This desert version of limoncello is inspired by Franny’s, the late, great Brooklyn pizza joint where they used this technique for their house limoncello. Reducing the sugar makes it less cloying than many traditional lemon liqueurs, and the chiltepin gives it a lovely wash of warmth. I used 80 proof Skyy vodka, but you could also experiment with grain alcohol or a higher proof vodka. You’ll probably have to adjust the sugar ratio if you do. It’s also important to use organic lemons because anything that’s on the surface of the lemon will macerate into the finished product. Please note that this will take at least a month for aging, so you’ll need to get it started well in advance of your planned lunch date.

By / Photography By | February 15, 2020

Ingredients

  • 1 (750 milliliter) bottle vodka
  • 2 organic lemons, rinsed and cut in half
  • ½ cup sugar
  • ½ cup water
  • Zest of 2 organic lemons
  • 1 crushed chiltepin

Instructions

Pour the vodka into a clean glass jar.

Wrap 2 lemons individually in cheesecloth and, using kitchen twine, suspend them over (not in) the vodka. Seal the jar tightly and let sit undisturbed in a cool, dark place for at least one month. Longer won’t hurt.

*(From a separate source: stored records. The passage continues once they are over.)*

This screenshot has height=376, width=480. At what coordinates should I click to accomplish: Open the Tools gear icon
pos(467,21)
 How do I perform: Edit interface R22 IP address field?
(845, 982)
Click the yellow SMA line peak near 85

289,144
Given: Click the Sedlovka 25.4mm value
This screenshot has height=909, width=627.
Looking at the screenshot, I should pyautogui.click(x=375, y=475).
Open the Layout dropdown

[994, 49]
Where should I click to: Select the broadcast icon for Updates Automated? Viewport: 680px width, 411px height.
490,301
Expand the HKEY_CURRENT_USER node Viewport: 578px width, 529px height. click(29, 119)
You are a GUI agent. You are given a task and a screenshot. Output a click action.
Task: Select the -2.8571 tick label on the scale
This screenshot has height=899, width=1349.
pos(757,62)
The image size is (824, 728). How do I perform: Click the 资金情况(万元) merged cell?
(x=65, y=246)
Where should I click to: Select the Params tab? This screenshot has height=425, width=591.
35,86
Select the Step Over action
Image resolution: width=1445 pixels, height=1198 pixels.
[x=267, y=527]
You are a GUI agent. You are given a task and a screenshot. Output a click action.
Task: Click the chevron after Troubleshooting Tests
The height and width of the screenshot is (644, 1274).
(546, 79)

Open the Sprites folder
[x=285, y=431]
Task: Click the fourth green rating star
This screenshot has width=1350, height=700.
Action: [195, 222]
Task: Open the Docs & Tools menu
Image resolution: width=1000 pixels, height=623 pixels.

To finish, make a simple syrup by adding the sugar and water to a saucepan and stirring over medium heat until the sugar is melted. Allow to cool to room temperature.

Remove the lemons from the jar and discard, then add ¾ cup of the simple syrup. If you like it a little sweeter, add more to your taste. You can refrigerate any leftover simple syrup in a sealed jar and use it for cocktails or other drinks.

Stir in the fresh zest of 2 lemons and the crushed chiltepin. Let sit for 30 minutes, and then strain through a fine-mesh sieve or more cheesecloth. Chill before serving.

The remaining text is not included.